▸ **Problem**
Print every one of the lines below without changing anything in them.

(Data for locating words and elements)

────────────────────────────────────────

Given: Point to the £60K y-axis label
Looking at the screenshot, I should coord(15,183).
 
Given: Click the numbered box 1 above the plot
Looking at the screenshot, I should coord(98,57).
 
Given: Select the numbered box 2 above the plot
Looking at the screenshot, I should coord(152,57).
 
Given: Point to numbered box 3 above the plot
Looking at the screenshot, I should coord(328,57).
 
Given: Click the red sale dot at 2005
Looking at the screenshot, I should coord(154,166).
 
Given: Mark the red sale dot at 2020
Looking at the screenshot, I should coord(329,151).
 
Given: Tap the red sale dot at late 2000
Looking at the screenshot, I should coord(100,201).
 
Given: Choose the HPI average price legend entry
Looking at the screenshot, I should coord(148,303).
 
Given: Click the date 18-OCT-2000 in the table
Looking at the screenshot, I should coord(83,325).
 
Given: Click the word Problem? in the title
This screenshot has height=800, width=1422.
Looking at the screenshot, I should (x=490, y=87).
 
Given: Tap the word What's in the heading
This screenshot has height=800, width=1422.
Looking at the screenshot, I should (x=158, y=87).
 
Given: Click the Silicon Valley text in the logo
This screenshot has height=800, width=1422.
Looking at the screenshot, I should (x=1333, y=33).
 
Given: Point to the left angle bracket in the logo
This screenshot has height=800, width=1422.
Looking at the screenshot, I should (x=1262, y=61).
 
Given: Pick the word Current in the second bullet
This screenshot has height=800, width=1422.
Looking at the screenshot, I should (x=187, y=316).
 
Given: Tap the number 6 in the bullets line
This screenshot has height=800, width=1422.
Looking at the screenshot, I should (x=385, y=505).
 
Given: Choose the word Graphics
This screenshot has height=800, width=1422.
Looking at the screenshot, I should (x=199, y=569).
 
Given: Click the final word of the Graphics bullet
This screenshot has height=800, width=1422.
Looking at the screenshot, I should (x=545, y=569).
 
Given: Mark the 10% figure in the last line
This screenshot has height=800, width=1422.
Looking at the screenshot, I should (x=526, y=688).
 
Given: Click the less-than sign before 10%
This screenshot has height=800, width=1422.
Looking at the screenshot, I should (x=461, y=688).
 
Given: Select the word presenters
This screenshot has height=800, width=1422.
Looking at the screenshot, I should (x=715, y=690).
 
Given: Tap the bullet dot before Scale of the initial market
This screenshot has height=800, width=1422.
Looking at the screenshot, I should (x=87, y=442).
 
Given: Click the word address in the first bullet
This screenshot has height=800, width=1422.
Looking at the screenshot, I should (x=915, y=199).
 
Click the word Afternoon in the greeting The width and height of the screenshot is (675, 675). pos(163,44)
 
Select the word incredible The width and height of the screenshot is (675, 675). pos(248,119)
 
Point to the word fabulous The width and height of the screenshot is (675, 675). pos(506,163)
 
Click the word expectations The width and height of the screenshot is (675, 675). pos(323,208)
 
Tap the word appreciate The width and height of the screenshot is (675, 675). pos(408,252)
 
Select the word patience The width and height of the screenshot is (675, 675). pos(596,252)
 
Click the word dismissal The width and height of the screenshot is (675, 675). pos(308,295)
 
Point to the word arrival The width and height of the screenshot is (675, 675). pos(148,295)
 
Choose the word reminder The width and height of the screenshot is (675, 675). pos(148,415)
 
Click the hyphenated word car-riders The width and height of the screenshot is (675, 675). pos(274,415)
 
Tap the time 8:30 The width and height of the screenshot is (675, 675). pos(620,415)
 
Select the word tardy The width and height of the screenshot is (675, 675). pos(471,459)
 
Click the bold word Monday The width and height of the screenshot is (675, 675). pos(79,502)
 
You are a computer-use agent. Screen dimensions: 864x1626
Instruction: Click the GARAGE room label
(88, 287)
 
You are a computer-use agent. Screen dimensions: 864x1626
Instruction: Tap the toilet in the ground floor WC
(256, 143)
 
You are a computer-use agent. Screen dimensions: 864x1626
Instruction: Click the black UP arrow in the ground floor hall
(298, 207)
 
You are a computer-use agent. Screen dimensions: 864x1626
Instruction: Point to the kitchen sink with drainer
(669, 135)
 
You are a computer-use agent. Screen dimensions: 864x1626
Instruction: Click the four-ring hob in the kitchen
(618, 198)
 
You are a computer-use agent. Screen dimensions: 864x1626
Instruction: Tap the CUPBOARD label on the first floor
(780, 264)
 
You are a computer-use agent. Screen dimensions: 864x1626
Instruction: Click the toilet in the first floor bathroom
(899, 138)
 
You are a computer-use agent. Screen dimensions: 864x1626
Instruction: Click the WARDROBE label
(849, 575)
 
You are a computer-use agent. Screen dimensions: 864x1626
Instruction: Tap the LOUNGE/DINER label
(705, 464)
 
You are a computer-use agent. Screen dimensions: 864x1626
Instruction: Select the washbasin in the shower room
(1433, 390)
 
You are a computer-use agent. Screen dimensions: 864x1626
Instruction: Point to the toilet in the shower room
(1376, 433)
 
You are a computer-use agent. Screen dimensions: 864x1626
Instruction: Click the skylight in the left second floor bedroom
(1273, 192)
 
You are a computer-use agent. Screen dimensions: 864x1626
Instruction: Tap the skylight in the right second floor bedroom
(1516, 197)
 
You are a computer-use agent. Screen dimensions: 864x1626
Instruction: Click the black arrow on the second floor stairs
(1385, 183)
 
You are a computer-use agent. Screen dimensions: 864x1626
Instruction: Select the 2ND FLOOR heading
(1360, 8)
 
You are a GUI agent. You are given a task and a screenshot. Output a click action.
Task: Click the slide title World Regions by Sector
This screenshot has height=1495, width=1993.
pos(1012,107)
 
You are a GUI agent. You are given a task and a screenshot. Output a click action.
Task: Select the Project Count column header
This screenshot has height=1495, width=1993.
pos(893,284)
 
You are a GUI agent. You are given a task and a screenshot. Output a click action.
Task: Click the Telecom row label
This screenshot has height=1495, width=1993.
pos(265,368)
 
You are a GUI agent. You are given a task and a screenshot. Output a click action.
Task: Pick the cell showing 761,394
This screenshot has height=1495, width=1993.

────────────────────────────────────────

▸ **Exercise response**
Given: Point to the £60K y-axis label
Looking at the screenshot, I should coord(15,183).
 
Given: Click the numbered box 1 above the plot
Looking at the screenshot, I should coord(98,57).
 
Given: Select the numbered box 2 above the plot
Looking at the screenshot, I should coord(152,57).
 
Given: Point to numbered box 3 above the plot
Looking at the screenshot, I should coord(328,57).
 
Given: Click the red sale dot at 2005
Looking at the screenshot, I should coord(154,166).
 
Given: Mark the red sale dot at 2020
Looking at the screenshot, I should coord(329,151).
 
Given: Tap the red sale dot at late 2000
Looking at the screenshot, I should coord(100,201).
 
Given: Choose the HPI average price legend entry
Looking at the screenshot, I should coord(148,303).
 
Given: Click the date 18-OCT-2000 in the table
Looking at the screenshot, I should coord(83,325).
 
Given: Click the word Problem? in the title
This screenshot has height=800, width=1422.
Looking at the screenshot, I should (x=490, y=87).
 
Given: Tap the word What's in the heading
This screenshot has height=800, width=1422.
Looking at the screenshot, I should (x=158, y=87).
 
Given: Click the Silicon Valley text in the logo
This screenshot has height=800, width=1422.
Looking at the screenshot, I should (x=1333, y=33).
 
Given: Point to the left angle bracket in the logo
This screenshot has height=800, width=1422.
Looking at the screenshot, I should (x=1262, y=61).
 
Given: Pick the word Current in the second bullet
This screenshot has height=800, width=1422.
Looking at the screenshot, I should (x=187, y=316).
 
Given: Tap the number 6 in the bullets line
This screenshot has height=800, width=1422.
Looking at the screenshot, I should (x=385, y=505).
 
Given: Choose the word Graphics
This screenshot has height=800, width=1422.
Looking at the screenshot, I should (x=199, y=569).
 
Given: Click the final word of the Graphics bullet
This screenshot has height=800, width=1422.
Looking at the screenshot, I should (x=545, y=569).
 
Given: Mark the 10% figure in the last line
This screenshot has height=800, width=1422.
Looking at the screenshot, I should (x=526, y=688).
 
Given: Click the less-than sign before 10%
This screenshot has height=800, width=1422.
Looking at the screenshot, I should (x=461, y=688).
 
Given: Select the word presenters
This screenshot has height=800, width=1422.
Looking at the screenshot, I should (x=715, y=690).
 
Given: Tap the bullet dot before Scale of the initial market
This screenshot has height=800, width=1422.
Looking at the screenshot, I should (x=87, y=442).
 
Given: Click the word address in the first bullet
This screenshot has height=800, width=1422.
Looking at the screenshot, I should (x=915, y=199).
 
Click the word Afternoon in the greeting The width and height of the screenshot is (675, 675). pos(163,44)
 
Select the word incredible The width and height of the screenshot is (675, 675). pos(248,119)
 
Point to the word fabulous The width and height of the screenshot is (675, 675). pos(506,163)
 
Click the word expectations The width and height of the screenshot is (675, 675). pos(323,208)
 
Tap the word appreciate The width and height of the screenshot is (675, 675). pos(408,252)
 
Select the word patience The width and height of the screenshot is (675, 675). pos(596,252)
 
Click the word dismissal The width and height of the screenshot is (675, 675). pos(308,295)
 
Point to the word arrival The width and height of the screenshot is (675, 675). pos(148,295)
 
Choose the word reminder The width and height of the screenshot is (675, 675). pos(148,415)
 
Click the hyphenated word car-riders The width and height of the screenshot is (675, 675). pos(274,415)
 
Tap the time 8:30 The width and height of the screenshot is (675, 675). pos(620,415)
 
Select the word tardy The width and height of the screenshot is (675, 675). pos(471,459)
 
Click the bold word Monday The width and height of the screenshot is (675, 675). pos(79,502)
 
You are a computer-use agent. Screen dimensions: 864x1626
Instruction: Click the GARAGE room label
(88, 287)
 
You are a computer-use agent. Screen dimensions: 864x1626
Instruction: Tap the toilet in the ground floor WC
(256, 143)
 
You are a computer-use agent. Screen dimensions: 864x1626
Instruction: Click the black UP arrow in the ground floor hall
(298, 207)
 
You are a computer-use agent. Screen dimensions: 864x1626
Instruction: Point to the kitchen sink with drainer
(669, 135)
 
You are a computer-use agent. Screen dimensions: 864x1626
Instruction: Click the four-ring hob in the kitchen
(618, 198)
 
You are a computer-use agent. Screen dimensions: 864x1626
Instruction: Tap the CUPBOARD label on the first floor
(780, 264)
 
You are a computer-use agent. Screen dimensions: 864x1626
Instruction: Click the toilet in the first floor bathroom
(899, 138)
 
You are a computer-use agent. Screen dimensions: 864x1626
Instruction: Click the WARDROBE label
(849, 575)
 
You are a computer-use agent. Screen dimensions: 864x1626
Instruction: Tap the LOUNGE/DINER label
(705, 464)
 
You are a computer-use agent. Screen dimensions: 864x1626
Instruction: Select the washbasin in the shower room
(1433, 390)
 
You are a computer-use agent. Screen dimensions: 864x1626
Instruction: Point to the toilet in the shower room
(1376, 433)
 
You are a computer-use agent. Screen dimensions: 864x1626
Instruction: Click the skylight in the left second floor bedroom
(1273, 192)
 
You are a computer-use agent. Screen dimensions: 864x1626
Instruction: Tap the skylight in the right second floor bedroom
(1516, 197)
 
You are a computer-use agent. Screen dimensions: 864x1626
Instruction: Click the black arrow on the second floor stairs
(1385, 183)
 
You are a computer-use agent. Screen dimensions: 864x1626
Instruction: Select the 2ND FLOOR heading
(1360, 8)
 
You are a GUI agent. You are given a task and a screenshot. Output a click action.
Task: Click the slide title World Regions by Sector
This screenshot has height=1495, width=1993.
pos(1012,107)
 
You are a GUI agent. You are given a task and a screenshot. Output a click action.
Task: Select the Project Count column header
This screenshot has height=1495, width=1993.
pos(893,284)
 
You are a GUI agent. You are given a task and a screenshot. Output a click action.
Task: Click the Telecom row label
This screenshot has height=1495, width=1993.
pos(265,368)
 
You are a GUI agent. You are given a task and a screenshot. Output a click action.
Task: Pick the cell showing 761,394
This screenshot has height=1495, width=1993.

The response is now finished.